Femur. Both femora are preserved in ventral view in UMO BT 011 221.00, and the left femur is preserved in dorsal view in UMO BT 011 235.00 (Figs 3, 4, 15). The shape of the femur resembles that of the humerus; however, the femur is smaller than the humerus (Figs 3, 4; Suppl. material 1: table S1). The femur is wider distally than proximally, with a proximally flat acetabular articulation facet. At the proximal end, it bears a ventral and a dorsal process. Both are positioned near the proximal margin, with the ventral process located closer to the anterior edge and the dorsal process extending across the entire anteroposterior width of the proximal femur. The ventral process is relatively small and proximodistally short (Fig. 15), while the dorsal process is more prominent and extends farther distally. The ventral process is primarily recognizable by the angle it forms where it contacts the acetabular facet (Fig. 15). Due to its offset from this facet, the ventral process appears triangular in lateral view (Fig. 15). Distally, the femur exhibits two articulation facets for the tibia and fibula, with the tibial facet being slightly larger than the fibular one.
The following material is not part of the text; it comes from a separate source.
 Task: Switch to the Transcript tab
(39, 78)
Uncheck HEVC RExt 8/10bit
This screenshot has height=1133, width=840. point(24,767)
Epipodials of the hindlimb. The tibia and fibula are well-preserved in semi-articulation only in the left hindlimb of UMO BT 011 221.00 (Fig. 15). Both tibia and fibula are preserved in ventral view. The tibia has an oval shape (Fig. 15). However, it has a straight distal margin, while the other margins are convex. The tibia is smaller than the fibula (Fig. 15). The articular surfaces of the tibia and fibula are roughened and slightly pitted. No notching is visible in the tibia.

The tibia contacts the femur proximally (Fig. 15). The tibia further contacts the tibiale distally (Fig. 15). A contact with the astragalus posterodistally is not preserved. The fibula has a rounded shape and is the largest epipodial of the hindlimb (Fig. 15). The fibula contacts the humerus proximally (Fig. 15).

Distal elements of the hindlimb. The limb elements distal to the epipodials (tarsals, metatarsals, and digits) are poorly preserved in both UMO BT 011 221.00 and UMO BT 011 235.00 (Fig. 15). Numerous elements are missing in both specimens, and the preserved elements are completely disarticulated and dispersed. Therefore, the exact number of digits and elements per digit in the hindlimbs is unknown. UMO BT 011 221.00 shows the best-preserved distal elements of the hindlimb. The tibiale of the left hindlimb of UMO BT 011 221.00 is preserved (Fig. 15). The tibiale presents four slight angles, giving it a sub-rectangular to oval shape (Fig. 15). It is anteroposteriorly wider than proximodistally long. All other elements present a rounded or oval outline (Fig. 15). This similarity in shape makes the precise identification of the disarticulated and dispersed elements difficult. Semi-lunate, notched anterior phalanges are preserved (Fig. 15). However, the tibia and tibiale are unnotched (Fig. 15). Distal phalanges are rounder and thinner than the more proximal elements. As in the forefin, the phalanges gradually decrease in size distally (Fig. 15).